§ **What is needed**:
Extract every line between the one with "This screenshot has height=812, width=1496." and the end of the entries, both included, word for word and free of pictures.

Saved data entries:
• • • •

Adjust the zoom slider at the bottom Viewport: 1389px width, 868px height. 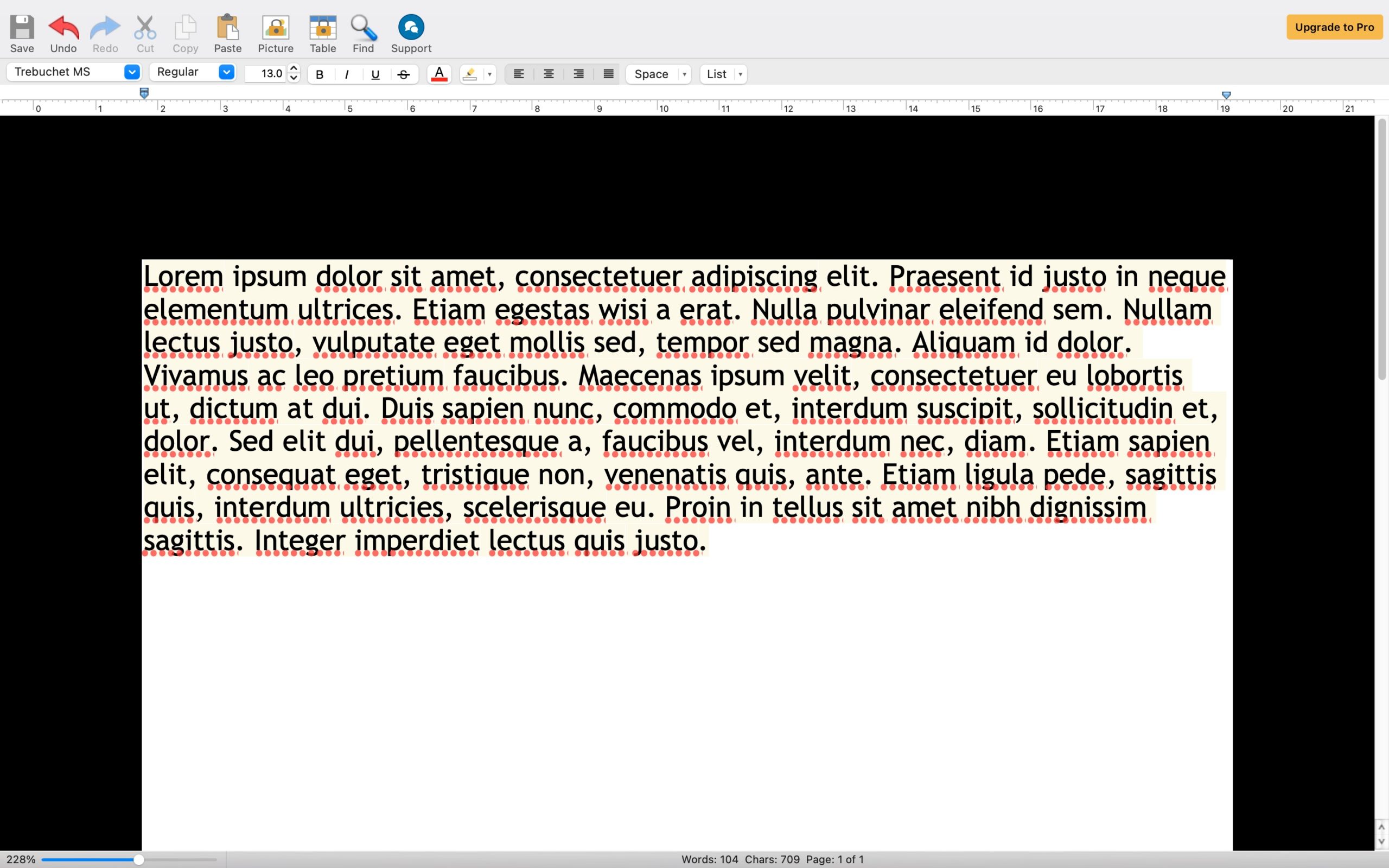[139, 859]
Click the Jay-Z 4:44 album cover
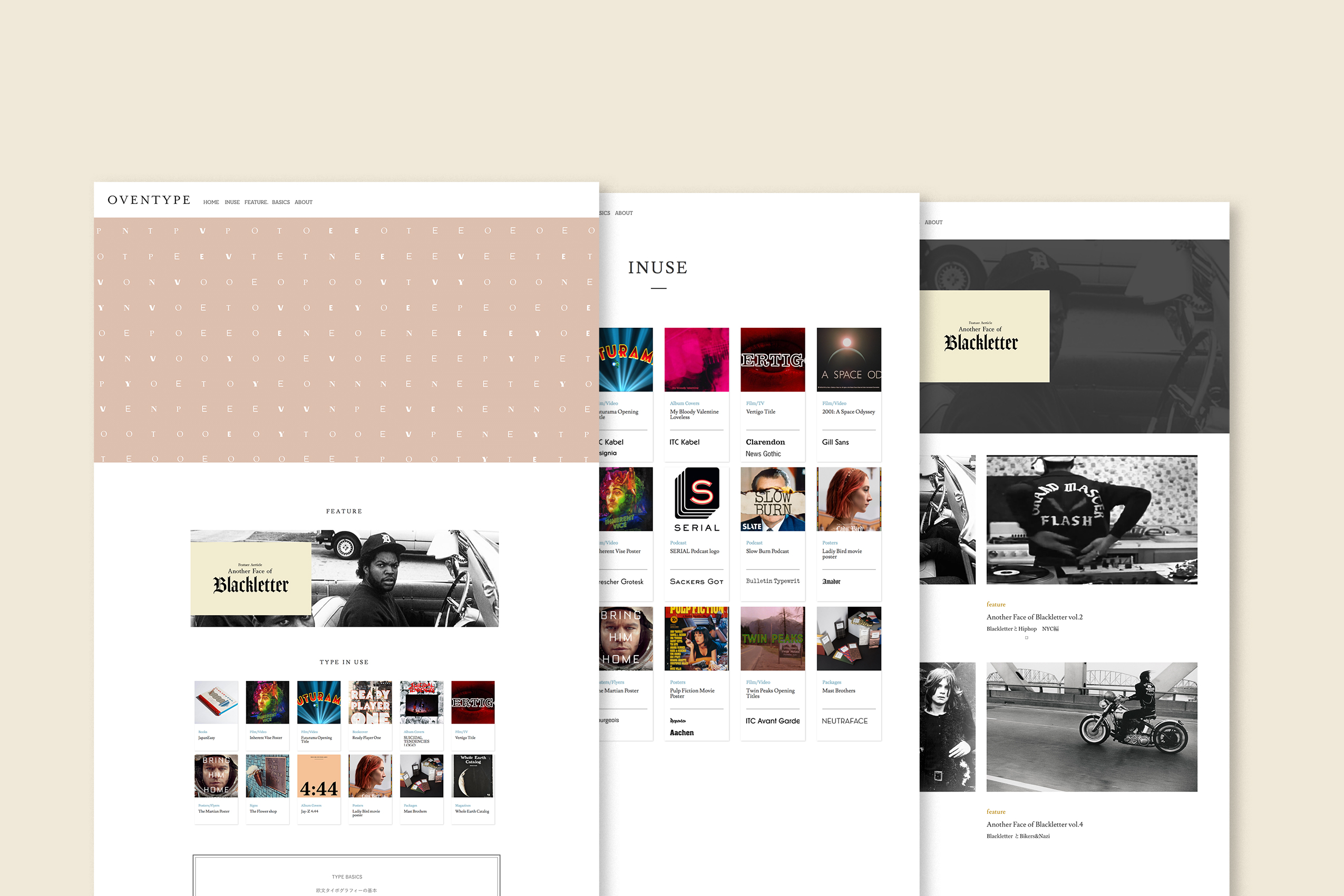 pyautogui.click(x=318, y=775)
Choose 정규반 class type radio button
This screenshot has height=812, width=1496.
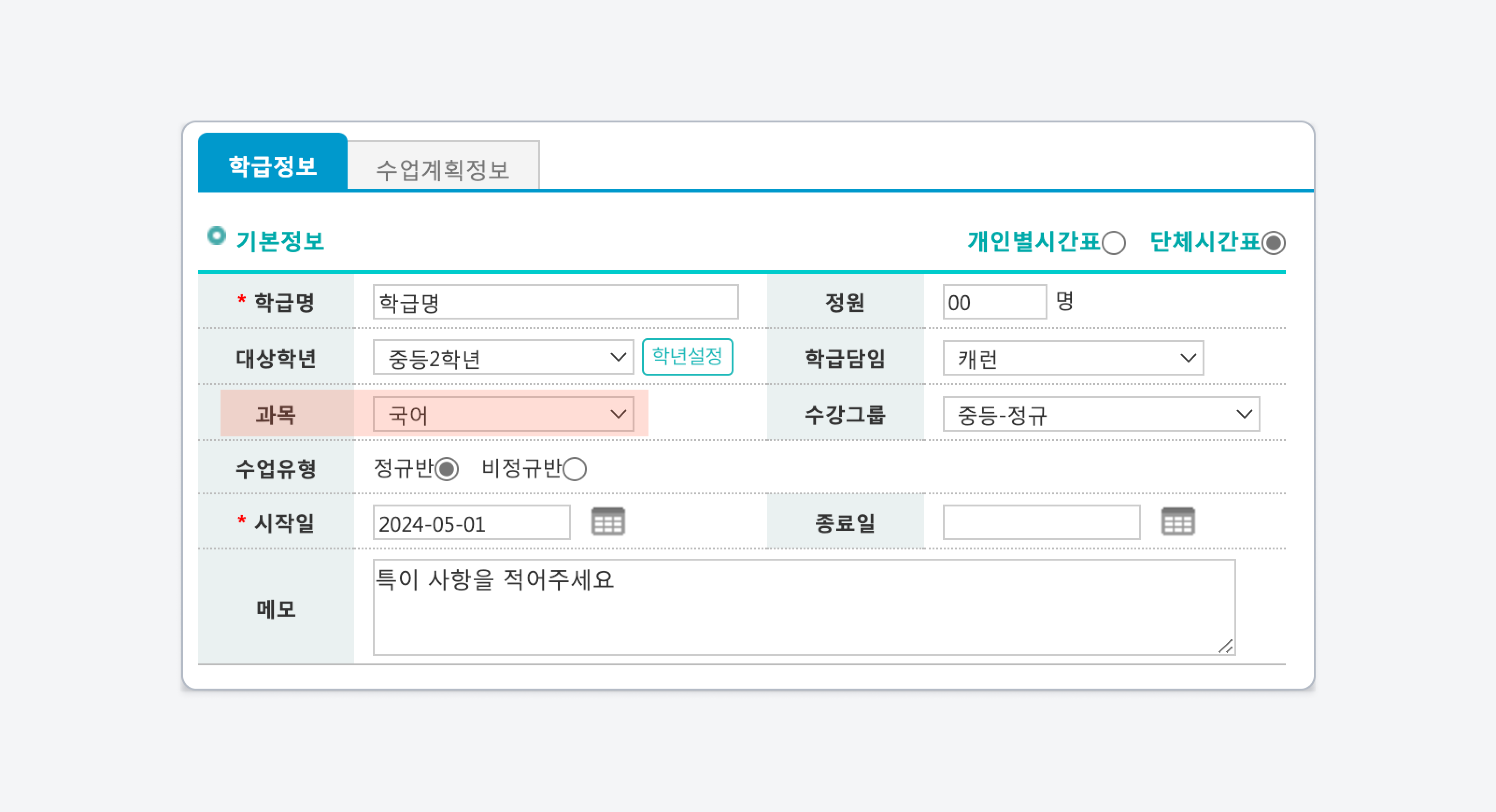[447, 469]
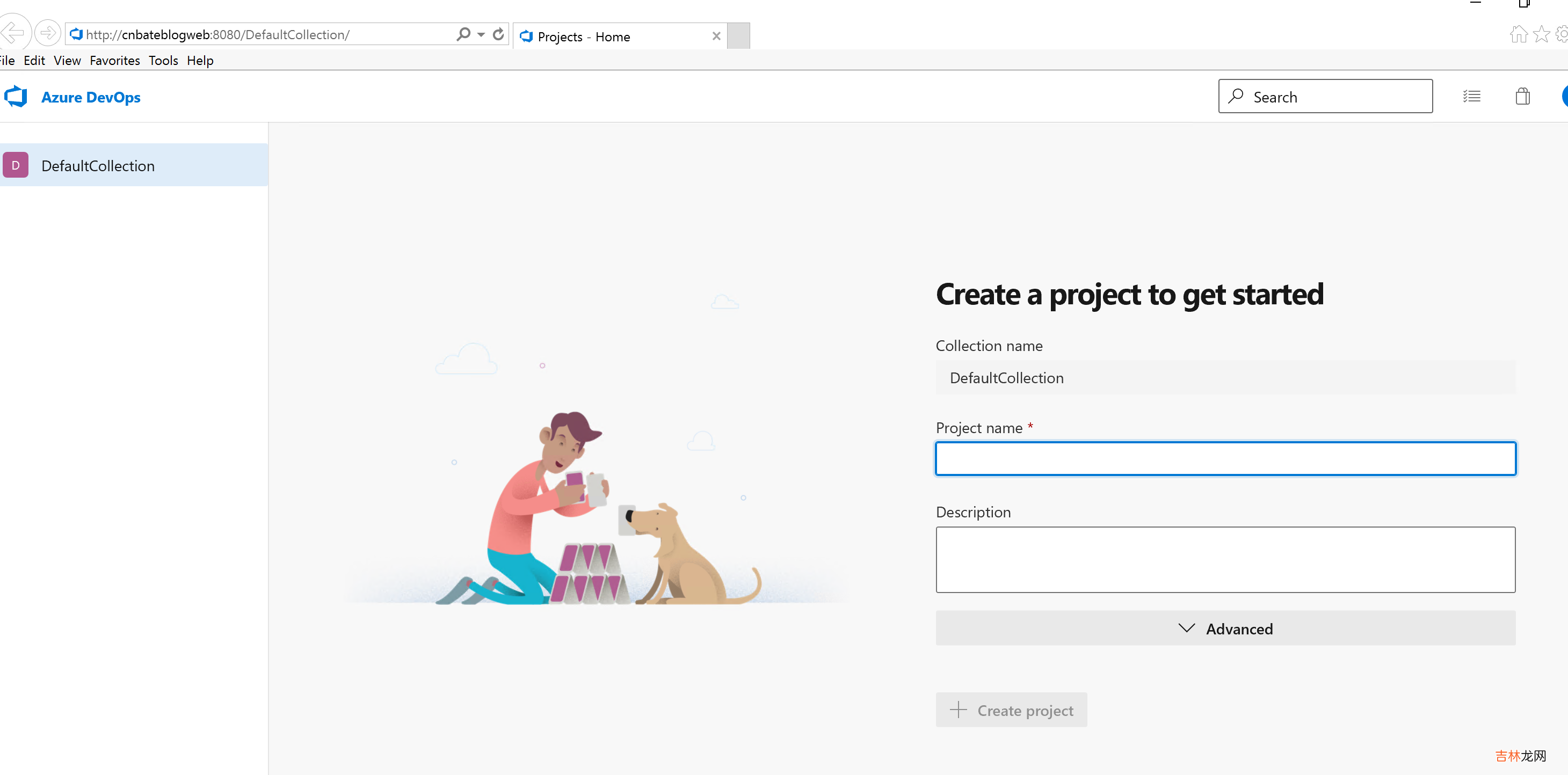Viewport: 1568px width, 775px height.
Task: Click the browser back arrow button
Action: click(13, 33)
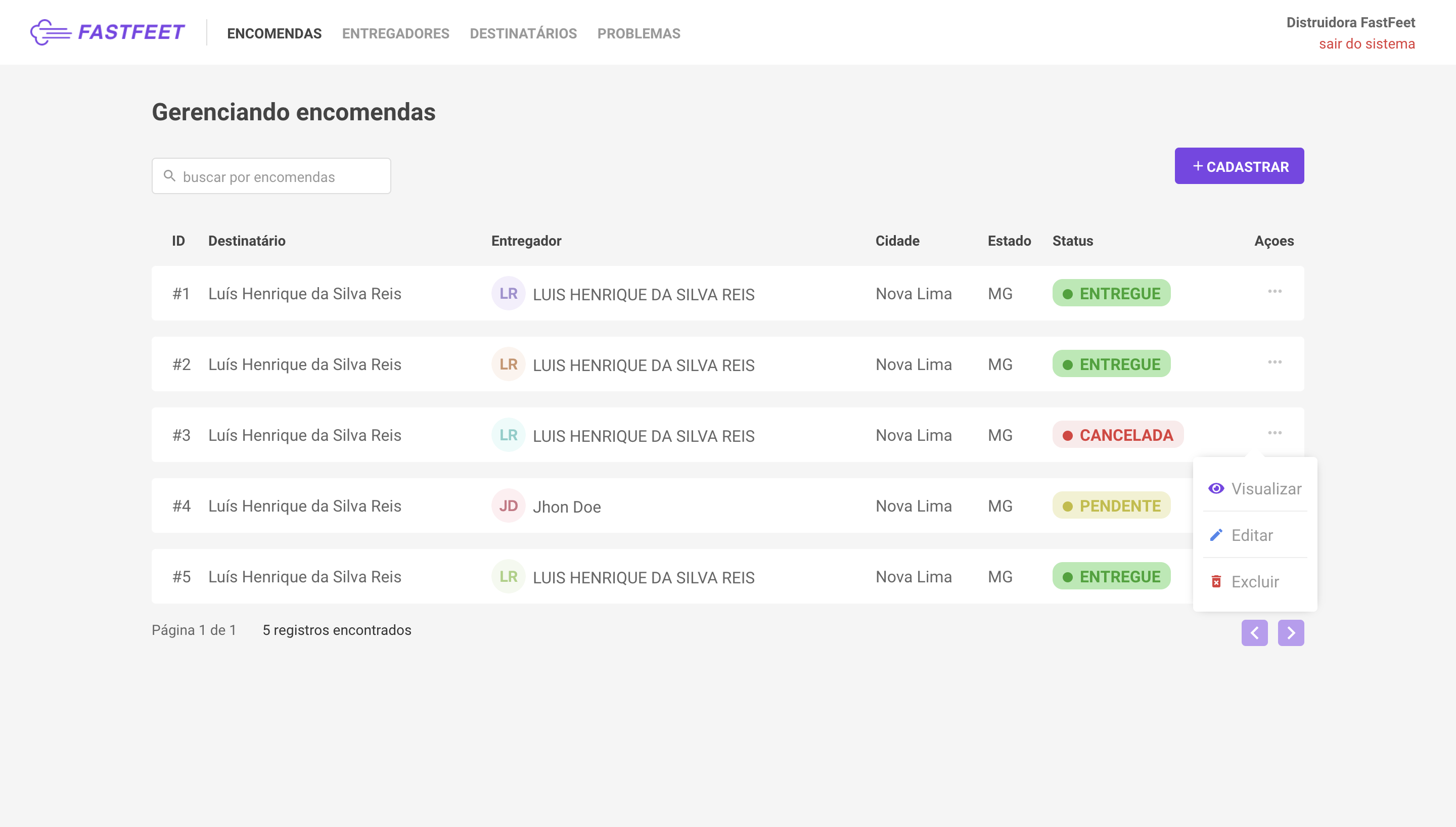Click the JD avatar for Jhon Doe
Screen dimensions: 1456x827
pos(508,506)
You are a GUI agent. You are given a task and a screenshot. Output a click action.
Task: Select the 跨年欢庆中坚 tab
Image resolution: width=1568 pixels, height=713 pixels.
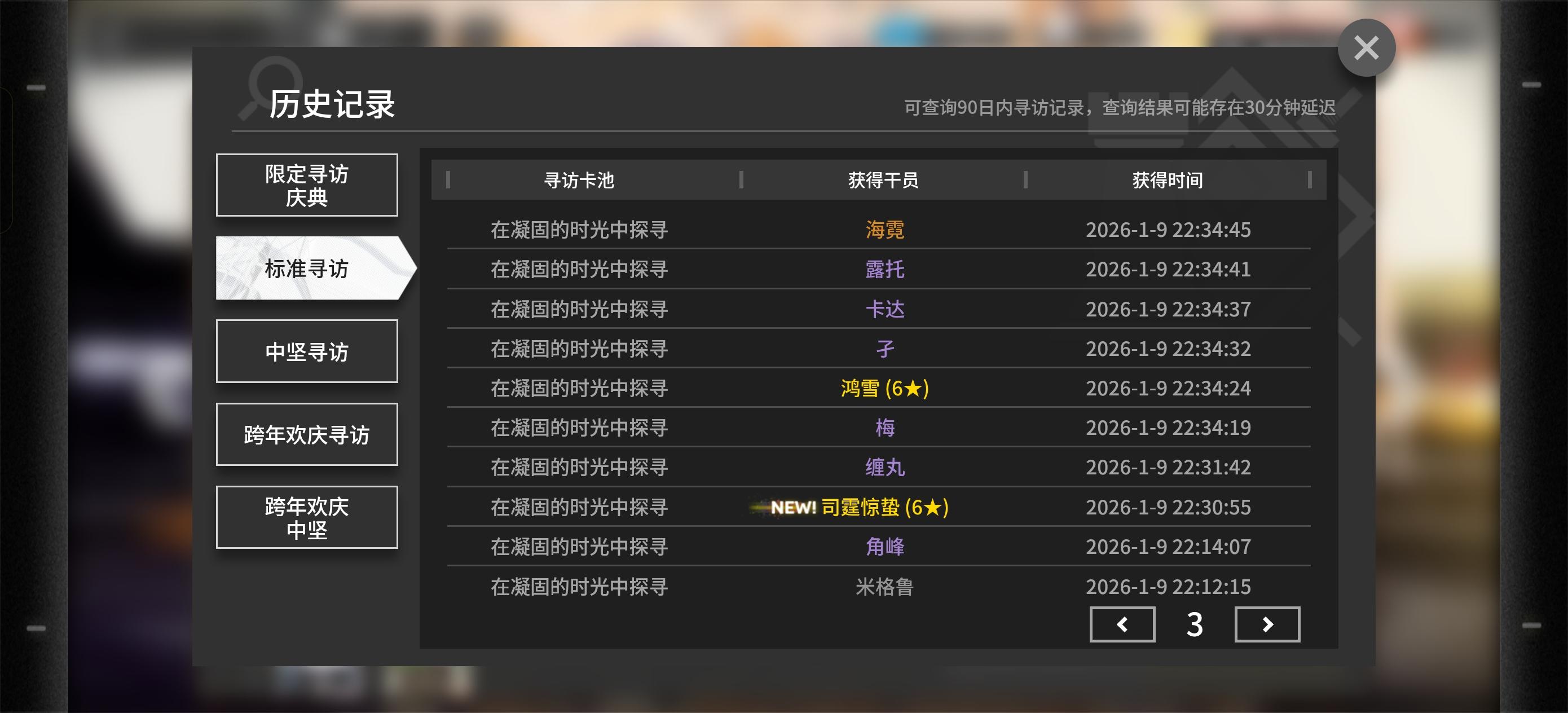(x=307, y=518)
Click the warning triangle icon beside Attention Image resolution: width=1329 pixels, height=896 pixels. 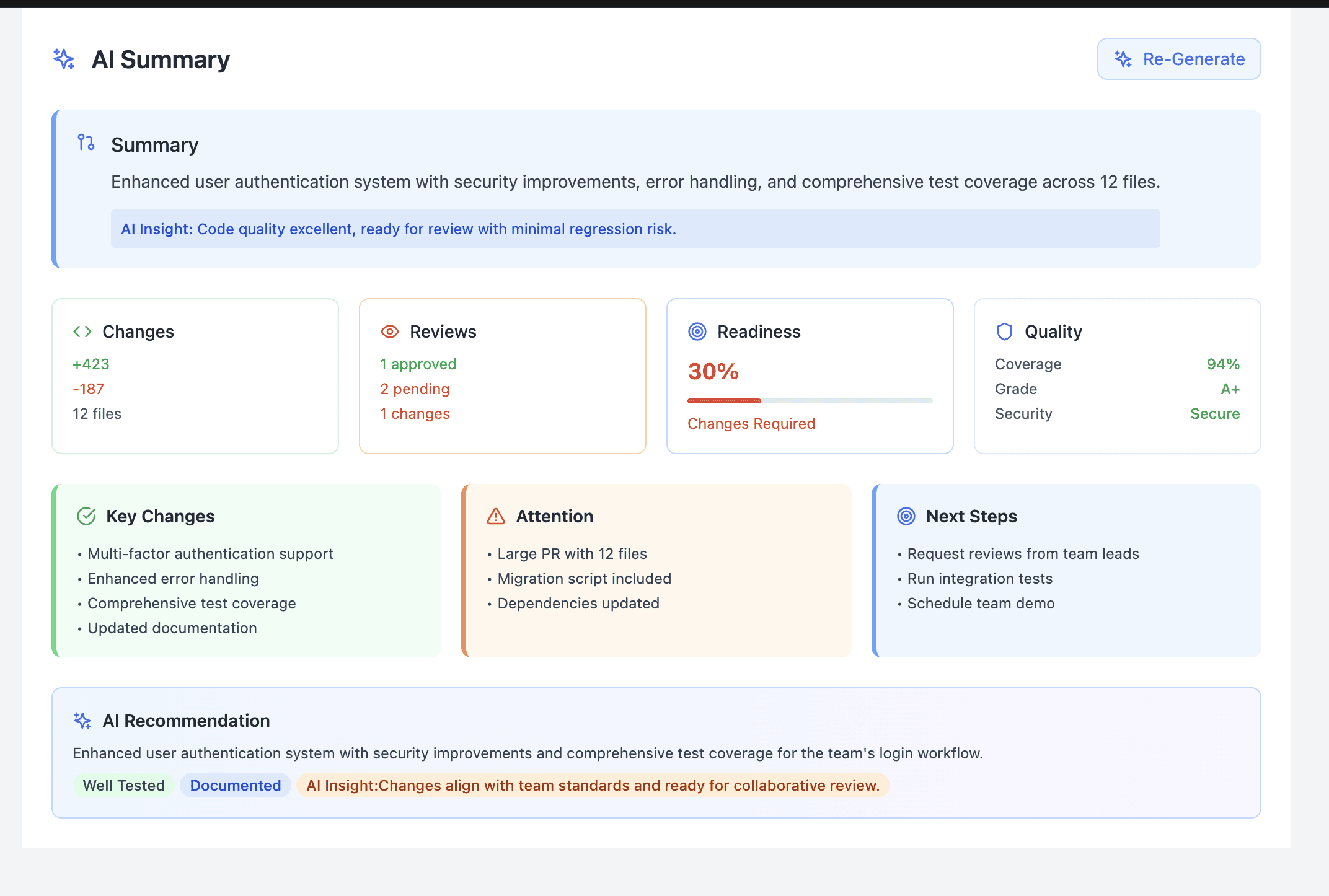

• • • •

§ **Output for this exercise**:
This screenshot has height=812, width=1496.
[447, 469]
Viewport: 1568px width, 775px height.
Task: Click the browser back arrow button
Action: click(13, 33)
Click the JD avatar for Jhon Doe
Screen dimensions: 1456x827
pos(508,506)
You are a GUI agent. You are given a task and a screenshot. Output a click action.
Task: Select the 跨年欢庆中坚 tab
Image resolution: width=1568 pixels, height=713 pixels.
(x=307, y=518)
Click the warning triangle icon beside Attention Image resolution: width=1329 pixels, height=896 pixels. 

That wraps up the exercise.